After a total of 72 weeks of canceled programming since March 2020, the Joyce Theater is presenting its 48-week annual fall season, with renewed hopes of carrying out each scheduled performance.
“We’ve had a whole year of opening and closing and opening and closing,” said Linda Shelton, Joyce’s executive director. “Every week we wondered, ‘Are we going through the week?'”
The Fall-Winter season, announced Wednesday, will run from September through February and will feature 18 acts, including debuts from LaTasha Barnes – known on the Chelsea stage as a dancer but new as a choreographer – with “The Jazz Continuum” (October 11-16). ), an intergenerational celebration of black dancers and musicians; Fouad Boussouf, whose choreography draws on contemporary dance, hip-hop and circus movements along with traditional dance from his native Morocco in “Näss” (18-23 October); and the German contemporary company tanzmainz with Sharon Eyal’s “Soul Chain” (24-28 January).
The season kicks off with “Burn” (September 20-25), a dance-theatre solo work by the Olivier and Tony Award-winning actor Alan Cumming and the Olivier-winning choreographer Steven Hoggett in a co-production with the National Theater of Scotland, Edinburgh International Festival, focusing on the triumphs and turmoil of the Scottish poet Robert Burns.
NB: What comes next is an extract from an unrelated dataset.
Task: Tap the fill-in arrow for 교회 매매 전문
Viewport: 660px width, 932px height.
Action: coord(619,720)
Shelton said Cumming recently said to her backstage at a performance, “I’ve got another dance piece in me, are you ready?” To which she replied, “Of course.”
This season, Camille A. Brown returns to the Joyce Theater (the two-time Tony nominee in 2022 for her direction and choreography of “For Colored Girls Who Have Considered Suicide/When the Rainbow Is Enuf”) with a trio of works that express the black identity. Redefining , one of which is also an ode to black girlhood (October 25-30), and Ronald K. Brown and his company Evidence, with “The Equality of Night and Day” (January 17-22), which challenges society presumptions of fairness and equity.
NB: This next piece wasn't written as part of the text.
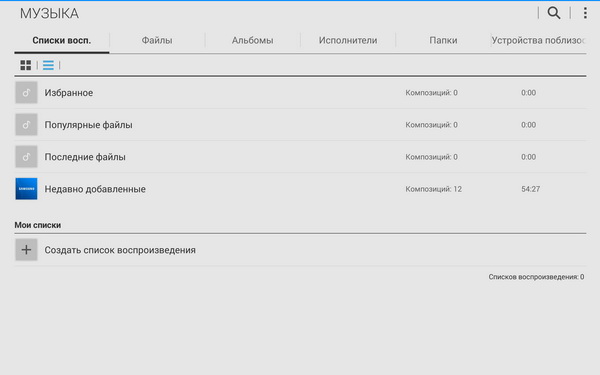600x375 pixels.
Task: Click the Популярные файлы note icon
Action: point(26,125)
Visiting from abroad are the Cuban group Malpaso Dance Company (Oct 4-9), in a 10th anniversary performance, and the contemporary company Cullberg, from Sweden, with “Horse, the solos” (Feb. 1-5), a new work by Deborah Hay.
For now, the theatre, which reviews its Covid-19 policies on a weekly basis, will continue to require audience members to wear masks and provide proof of vaccination.
“There is so much desire to be on the podium,” Shelton said. “We hear that from every company that they just can’t wait to be one stage again.”
“We don’t know what the coming year will bring,” she added, “but we’re going for it.”